Na quarta-feira (3) e na quinta-feira (4), o Ministério da Saúde só divulgou o boletim às 22h, alegando problemas técnicos.
Nesses dois dias, o Brasil bateu recordes no número de óbitos computados em um dia: 1.349 na quarta e 1.473 na quinta.
O Jornal Nacional, que começa às 20h30, informou que passaria, então, a usar o balanço das secretarias estaduais de Saúde.
Questionado sobre o tema na noite desta sexta, Bolsonaro não confirmou ter dado a ordem para que a divulgação dos números ocorresse depois da exibição do Jornal Nacional e disse que, com o novo horário, os dados saem “mais consolidados”.
“É para pegar o dado mais consolidado. E tem que divulgar os mortos no dia. Por exemplo, parece que dois terços dos mortos eram de dias anteriores, o mais variado possível. Tem que divulgar os do dia. O resto consolida pra trás”, defendeu o mandatário.
Bolsonaro se referiu à metodologia da informação de óbitos em 24 horas. O dado traz o número de registros compilados nas últimas 24 horas, e há casos de pessoas que morreram em dias anteriores mas cujos testes só ficaram prontos e foram computados na data da divulgação.
O presidente, porém, citou o telejornal e disse que o governo “não tem que correr para atender a Globo”.
“Tem que saber quem perdeu a vida por causa da Covid ou com Covid.
Às vezes a pessoa tem dez comorbidades, 94 anos, e pegou o vírus. Potencializa. A Globo, o Jornal Nacional, gosta de dizer que o Brasil é recordista em mortes. Falta, inclusive, seriedade. Bota mortes por milhão de habitante.
É como querer comprar morte do Brasil, que tem 200 milhões de habitantes, com país que tem 10 milhões de habitantes.”
Questionado sobre se a ordem de atrasar a publicação saiu do Palácio do Planalto, Bolsonaro respondeu:
“Não interessa de quem partiu, é justo sair às 22h, é o dado completamente consolidado. Muito pelo contrário, não tem que correr para atender a Globo”.
“[É] o horário adequado. Se ficar pronto às 21h, tudo bem. Mas não vai correr às 18h para atender a Globo, a TV funerária. Consolida com clareza, precisão, data certinho”, concluiu.
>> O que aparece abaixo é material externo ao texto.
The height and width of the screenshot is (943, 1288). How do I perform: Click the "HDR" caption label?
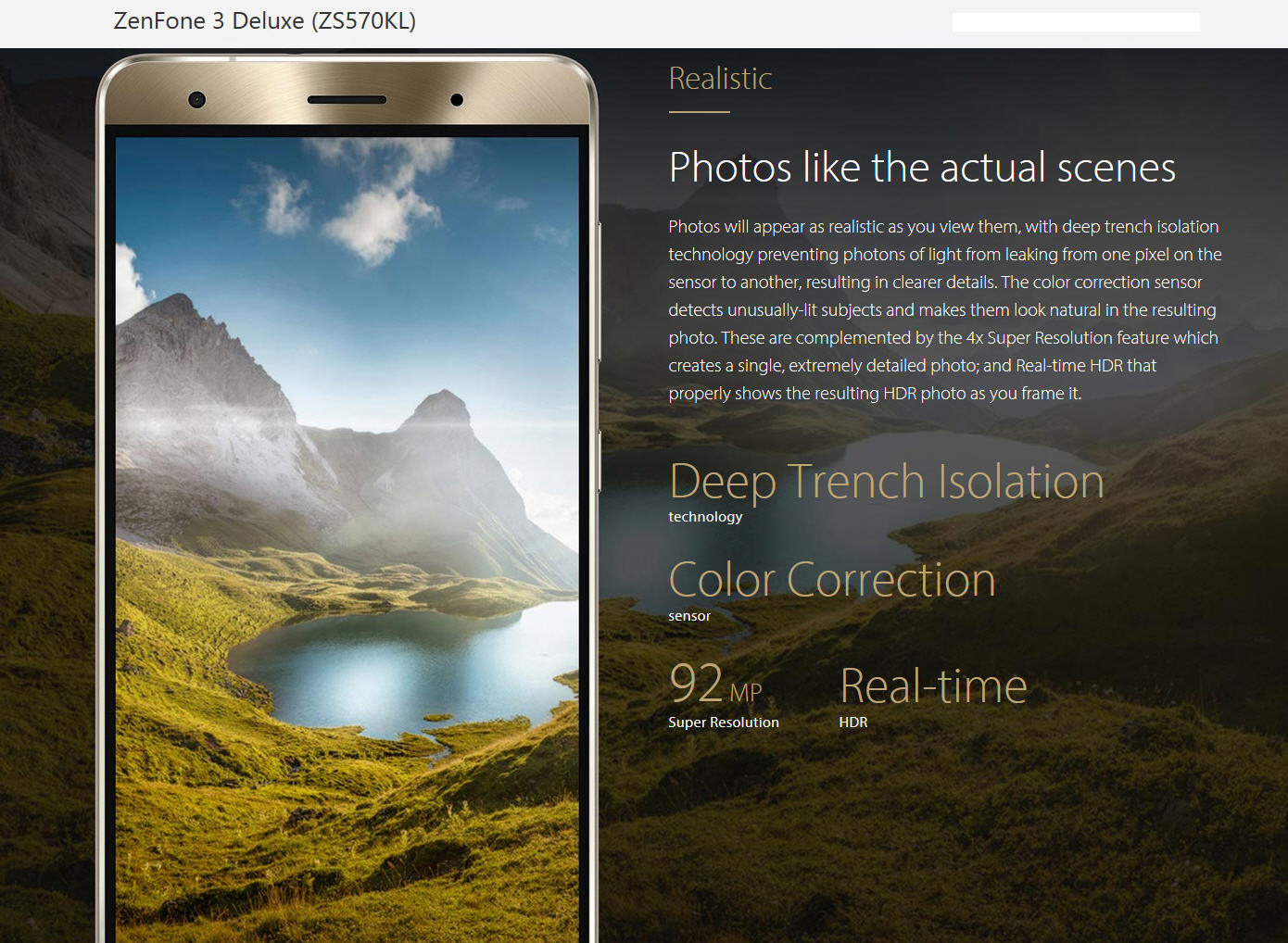point(852,723)
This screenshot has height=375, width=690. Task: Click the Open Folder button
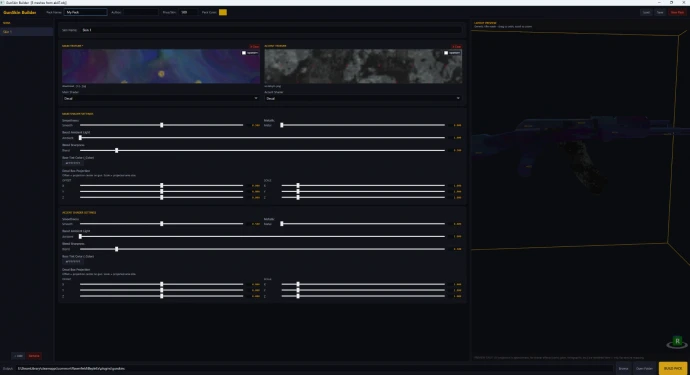pyautogui.click(x=644, y=368)
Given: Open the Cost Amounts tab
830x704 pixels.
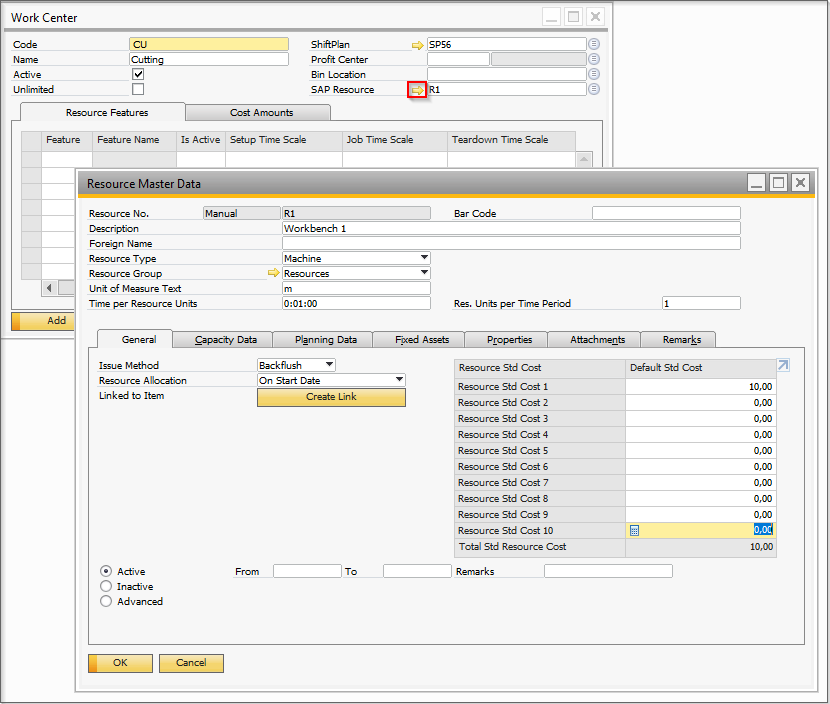Looking at the screenshot, I should tap(261, 113).
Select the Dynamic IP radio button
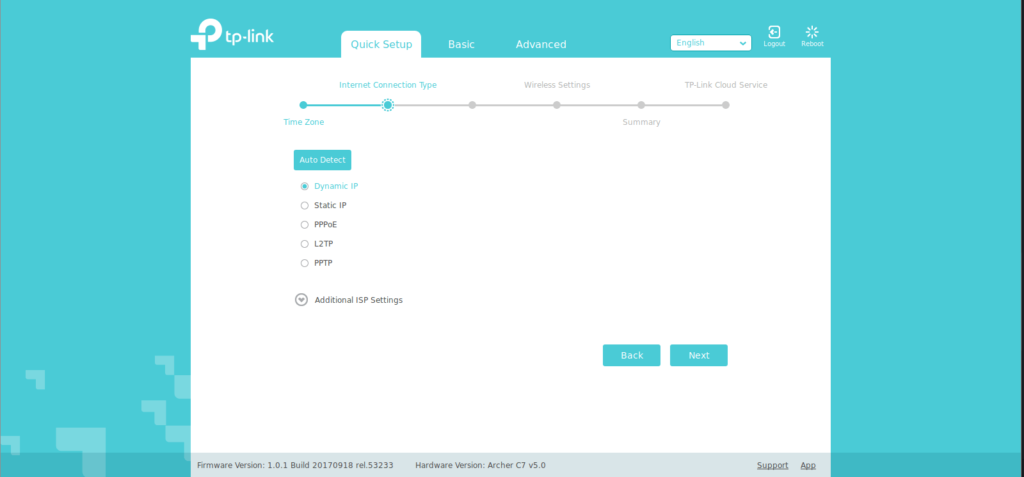The image size is (1024, 477). pyautogui.click(x=305, y=186)
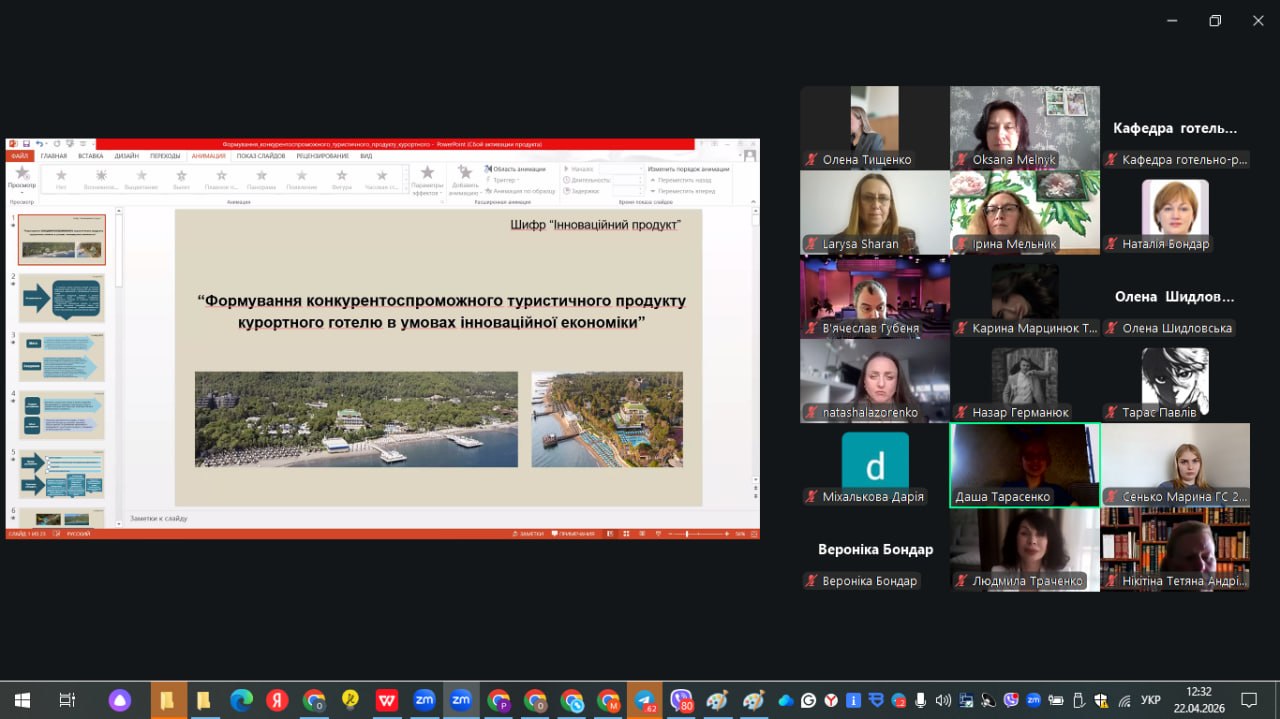The image size is (1280, 719).
Task: Save the presentation with the floppy disk icon
Action: pos(26,144)
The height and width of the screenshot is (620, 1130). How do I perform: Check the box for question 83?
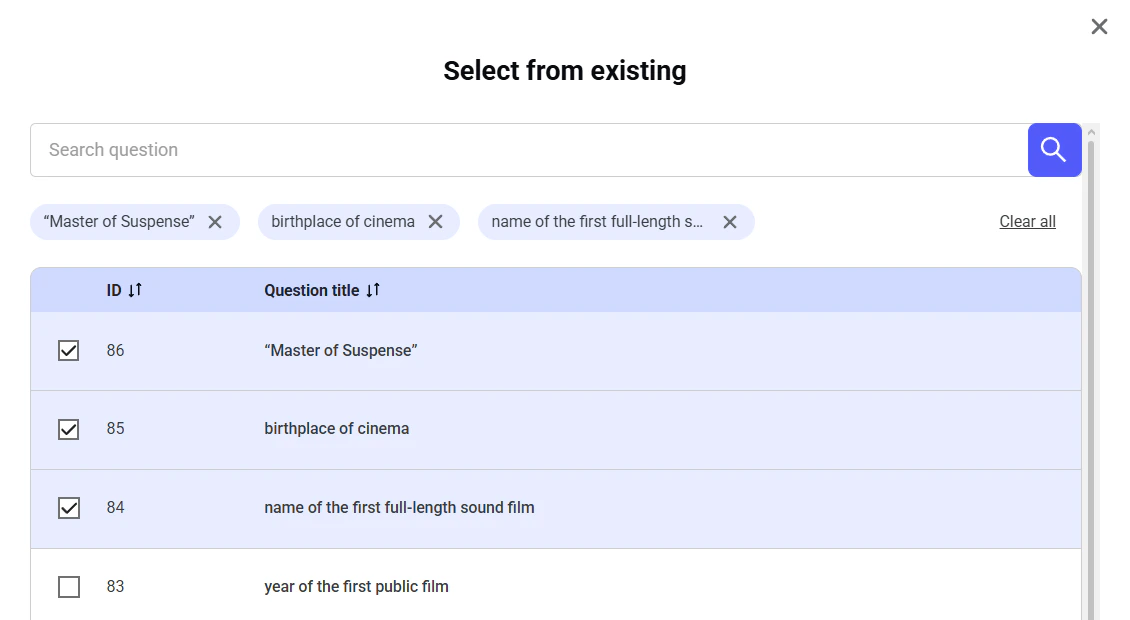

Nesta sexta (5), o Ministério da Saúde informou pelo terceiro dia consecutivo que o boletim só seria divulgado às 22h. A pasta afirmou que compila informações fornecidas pelas secretarias estaduais e municipais de saúde.
“Assim, a pasta analisa e consolida os dados, sendo que em alguns casos há necessidade de checagem junto aos gestores locais.